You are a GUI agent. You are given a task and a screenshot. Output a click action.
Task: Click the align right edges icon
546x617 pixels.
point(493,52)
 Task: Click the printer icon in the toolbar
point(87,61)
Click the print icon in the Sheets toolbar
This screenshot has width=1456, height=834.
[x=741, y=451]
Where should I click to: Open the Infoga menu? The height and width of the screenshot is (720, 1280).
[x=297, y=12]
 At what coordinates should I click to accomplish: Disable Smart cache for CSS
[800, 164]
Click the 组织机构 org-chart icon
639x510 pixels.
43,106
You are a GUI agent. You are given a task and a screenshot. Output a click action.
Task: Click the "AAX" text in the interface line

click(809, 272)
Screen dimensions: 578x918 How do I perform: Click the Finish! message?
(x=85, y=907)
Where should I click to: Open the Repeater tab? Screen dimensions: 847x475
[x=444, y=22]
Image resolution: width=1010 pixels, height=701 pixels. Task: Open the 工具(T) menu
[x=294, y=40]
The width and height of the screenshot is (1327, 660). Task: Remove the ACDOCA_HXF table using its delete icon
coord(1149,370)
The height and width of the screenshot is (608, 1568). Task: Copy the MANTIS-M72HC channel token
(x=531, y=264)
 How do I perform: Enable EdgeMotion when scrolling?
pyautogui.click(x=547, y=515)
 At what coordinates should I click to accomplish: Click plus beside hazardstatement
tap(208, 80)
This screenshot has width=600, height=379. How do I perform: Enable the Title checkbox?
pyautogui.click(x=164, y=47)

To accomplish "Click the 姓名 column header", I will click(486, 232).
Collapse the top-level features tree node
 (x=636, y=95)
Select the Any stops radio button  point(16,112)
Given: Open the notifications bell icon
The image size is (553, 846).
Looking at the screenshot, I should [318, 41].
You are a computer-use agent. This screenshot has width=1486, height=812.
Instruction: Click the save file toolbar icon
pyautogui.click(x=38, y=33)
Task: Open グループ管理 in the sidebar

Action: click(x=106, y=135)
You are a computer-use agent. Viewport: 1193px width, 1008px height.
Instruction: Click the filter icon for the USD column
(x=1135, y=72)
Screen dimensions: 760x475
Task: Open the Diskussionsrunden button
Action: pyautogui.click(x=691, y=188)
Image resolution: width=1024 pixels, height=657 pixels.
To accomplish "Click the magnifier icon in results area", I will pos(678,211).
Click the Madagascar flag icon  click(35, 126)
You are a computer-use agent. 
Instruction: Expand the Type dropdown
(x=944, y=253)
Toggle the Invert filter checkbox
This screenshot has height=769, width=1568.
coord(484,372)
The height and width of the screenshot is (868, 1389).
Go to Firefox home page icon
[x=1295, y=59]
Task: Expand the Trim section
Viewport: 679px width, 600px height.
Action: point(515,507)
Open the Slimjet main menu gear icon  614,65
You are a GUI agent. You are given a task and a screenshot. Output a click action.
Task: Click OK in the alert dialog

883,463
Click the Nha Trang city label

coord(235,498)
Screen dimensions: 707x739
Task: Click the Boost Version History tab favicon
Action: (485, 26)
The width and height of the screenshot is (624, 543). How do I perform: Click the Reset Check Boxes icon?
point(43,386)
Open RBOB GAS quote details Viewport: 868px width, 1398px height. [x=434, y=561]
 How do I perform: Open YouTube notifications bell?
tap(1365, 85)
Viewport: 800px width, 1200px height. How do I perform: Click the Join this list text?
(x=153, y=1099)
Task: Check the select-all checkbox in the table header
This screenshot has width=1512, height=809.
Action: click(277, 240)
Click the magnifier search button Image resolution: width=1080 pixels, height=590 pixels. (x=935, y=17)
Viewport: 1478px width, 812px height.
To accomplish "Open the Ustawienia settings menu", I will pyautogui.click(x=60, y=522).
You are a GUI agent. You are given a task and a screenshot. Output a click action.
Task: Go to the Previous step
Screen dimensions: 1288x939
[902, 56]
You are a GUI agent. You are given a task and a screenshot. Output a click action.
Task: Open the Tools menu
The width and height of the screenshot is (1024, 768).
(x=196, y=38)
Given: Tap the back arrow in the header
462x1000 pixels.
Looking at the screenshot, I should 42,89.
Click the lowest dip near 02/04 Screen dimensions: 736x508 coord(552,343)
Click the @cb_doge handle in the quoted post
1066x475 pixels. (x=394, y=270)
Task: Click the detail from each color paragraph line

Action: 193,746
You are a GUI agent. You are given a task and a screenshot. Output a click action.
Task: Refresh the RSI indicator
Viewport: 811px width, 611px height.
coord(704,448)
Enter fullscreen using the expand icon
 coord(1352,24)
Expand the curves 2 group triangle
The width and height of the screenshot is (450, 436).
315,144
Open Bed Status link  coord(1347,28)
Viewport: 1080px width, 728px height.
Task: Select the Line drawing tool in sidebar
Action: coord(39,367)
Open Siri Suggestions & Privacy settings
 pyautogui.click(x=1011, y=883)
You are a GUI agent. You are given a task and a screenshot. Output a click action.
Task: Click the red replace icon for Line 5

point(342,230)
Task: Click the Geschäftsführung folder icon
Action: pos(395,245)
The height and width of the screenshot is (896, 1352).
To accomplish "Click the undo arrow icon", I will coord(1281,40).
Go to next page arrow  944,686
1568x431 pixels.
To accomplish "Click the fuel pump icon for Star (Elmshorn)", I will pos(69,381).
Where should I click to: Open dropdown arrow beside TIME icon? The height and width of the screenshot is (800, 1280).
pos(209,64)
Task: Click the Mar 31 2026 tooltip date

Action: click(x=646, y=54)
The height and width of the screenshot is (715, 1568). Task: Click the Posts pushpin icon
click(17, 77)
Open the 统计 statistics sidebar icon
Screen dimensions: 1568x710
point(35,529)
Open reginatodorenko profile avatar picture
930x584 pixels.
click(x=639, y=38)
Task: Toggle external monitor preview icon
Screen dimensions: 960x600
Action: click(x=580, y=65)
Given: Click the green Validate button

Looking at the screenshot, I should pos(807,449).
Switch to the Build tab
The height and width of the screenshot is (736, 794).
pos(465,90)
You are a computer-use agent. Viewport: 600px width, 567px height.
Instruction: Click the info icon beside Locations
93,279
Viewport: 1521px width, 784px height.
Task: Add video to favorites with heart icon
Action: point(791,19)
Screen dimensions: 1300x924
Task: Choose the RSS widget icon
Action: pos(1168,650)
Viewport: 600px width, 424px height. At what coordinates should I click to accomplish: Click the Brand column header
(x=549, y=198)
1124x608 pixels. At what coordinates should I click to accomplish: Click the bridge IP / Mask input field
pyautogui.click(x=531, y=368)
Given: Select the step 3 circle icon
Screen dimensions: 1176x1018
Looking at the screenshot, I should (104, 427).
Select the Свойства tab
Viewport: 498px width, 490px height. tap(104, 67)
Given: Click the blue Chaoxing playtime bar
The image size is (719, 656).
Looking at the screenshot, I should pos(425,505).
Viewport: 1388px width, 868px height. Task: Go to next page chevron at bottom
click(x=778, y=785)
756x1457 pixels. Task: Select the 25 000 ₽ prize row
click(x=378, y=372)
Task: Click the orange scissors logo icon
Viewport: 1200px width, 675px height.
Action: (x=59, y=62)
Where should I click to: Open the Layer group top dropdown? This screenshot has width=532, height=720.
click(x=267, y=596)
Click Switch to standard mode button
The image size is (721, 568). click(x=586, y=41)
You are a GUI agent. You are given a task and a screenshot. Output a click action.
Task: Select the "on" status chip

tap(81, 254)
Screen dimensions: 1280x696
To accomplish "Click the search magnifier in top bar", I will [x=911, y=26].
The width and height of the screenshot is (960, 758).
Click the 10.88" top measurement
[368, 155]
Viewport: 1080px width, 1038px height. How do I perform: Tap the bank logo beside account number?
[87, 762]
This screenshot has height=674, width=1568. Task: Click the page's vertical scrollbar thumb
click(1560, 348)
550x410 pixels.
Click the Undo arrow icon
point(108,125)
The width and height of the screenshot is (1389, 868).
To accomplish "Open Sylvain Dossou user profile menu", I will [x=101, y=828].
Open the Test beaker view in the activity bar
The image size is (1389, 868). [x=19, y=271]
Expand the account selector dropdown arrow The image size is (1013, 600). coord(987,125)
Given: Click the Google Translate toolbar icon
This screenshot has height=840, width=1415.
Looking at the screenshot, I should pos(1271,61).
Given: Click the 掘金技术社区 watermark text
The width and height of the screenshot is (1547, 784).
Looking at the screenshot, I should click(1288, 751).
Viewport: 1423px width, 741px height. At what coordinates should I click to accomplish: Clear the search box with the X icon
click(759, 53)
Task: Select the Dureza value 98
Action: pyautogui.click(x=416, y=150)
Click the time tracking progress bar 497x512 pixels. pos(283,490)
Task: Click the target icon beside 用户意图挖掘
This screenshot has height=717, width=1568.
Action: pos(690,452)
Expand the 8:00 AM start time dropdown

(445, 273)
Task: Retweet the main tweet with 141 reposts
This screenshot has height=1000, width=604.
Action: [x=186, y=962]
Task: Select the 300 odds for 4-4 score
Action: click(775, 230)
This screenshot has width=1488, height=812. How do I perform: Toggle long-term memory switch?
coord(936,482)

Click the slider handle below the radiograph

# # # #

Exercise prompt>
Reproduce verbatim the records that begin with the line containing "The width and height of the screenshot is (1327, 660)." and end with the line containing "(x=531, y=264)", including both of those lines.

Output for this task>
The width and height of the screenshot is (1327, 660). Task: Remove the ACDOCA_HXF table using its delete icon
coord(1149,370)
The height and width of the screenshot is (608, 1568). Task: Copy the MANTIS-M72HC channel token
(x=531, y=264)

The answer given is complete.